[Stored data entries]
※
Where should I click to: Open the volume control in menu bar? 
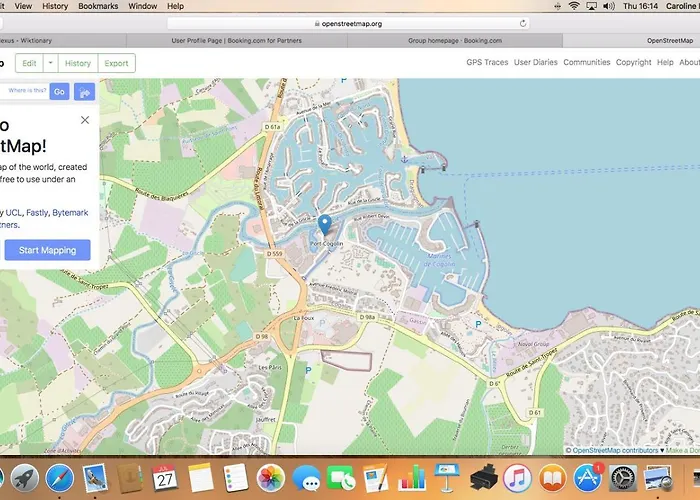(608, 6)
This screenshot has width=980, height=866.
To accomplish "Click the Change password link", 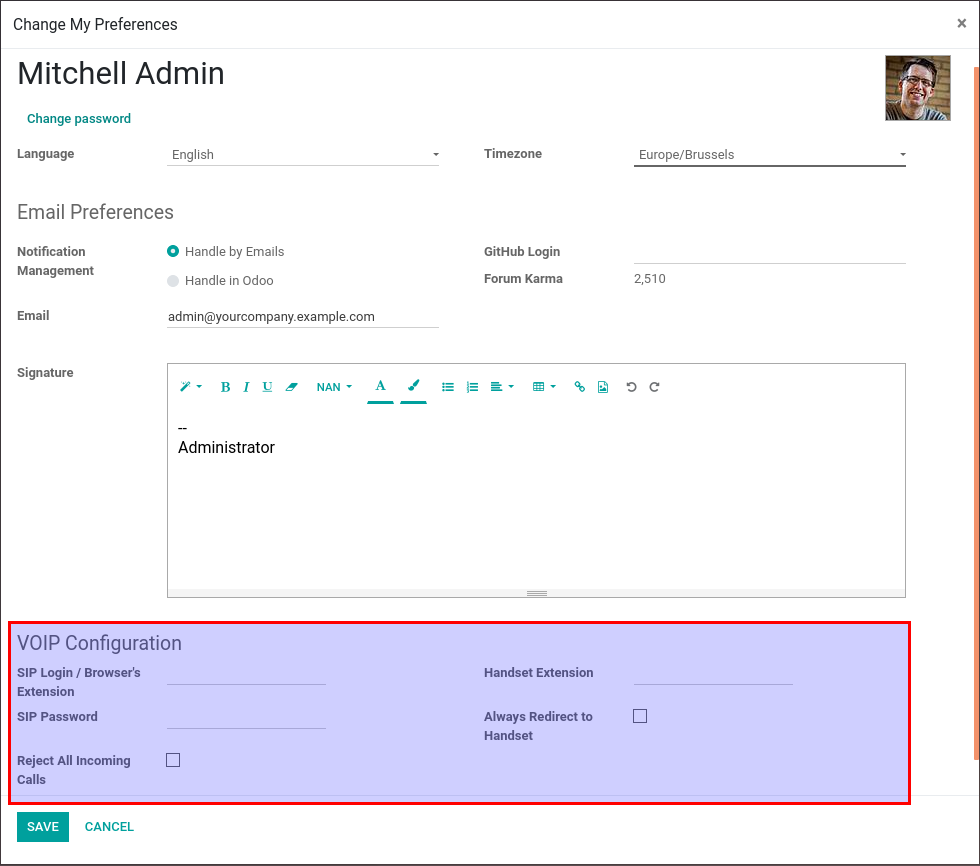I will click(79, 119).
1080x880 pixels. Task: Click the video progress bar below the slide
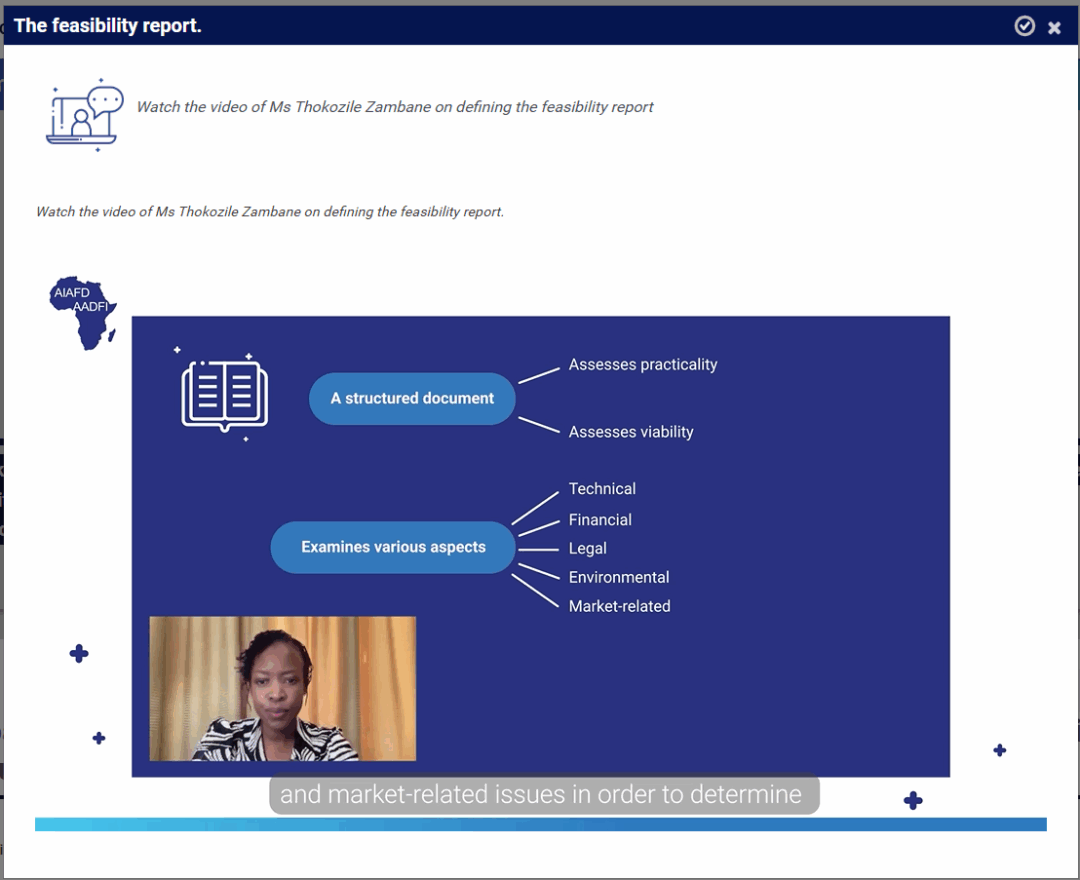(540, 824)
※
The lines from the one holding "1080x880 pixels. Task: Click" through the end of the entries are to be transcribed exactly, both ends included, with the pictures left out.

▸ Output for this task
1080x880 pixels. Task: Click the video progress bar below the slide
(540, 824)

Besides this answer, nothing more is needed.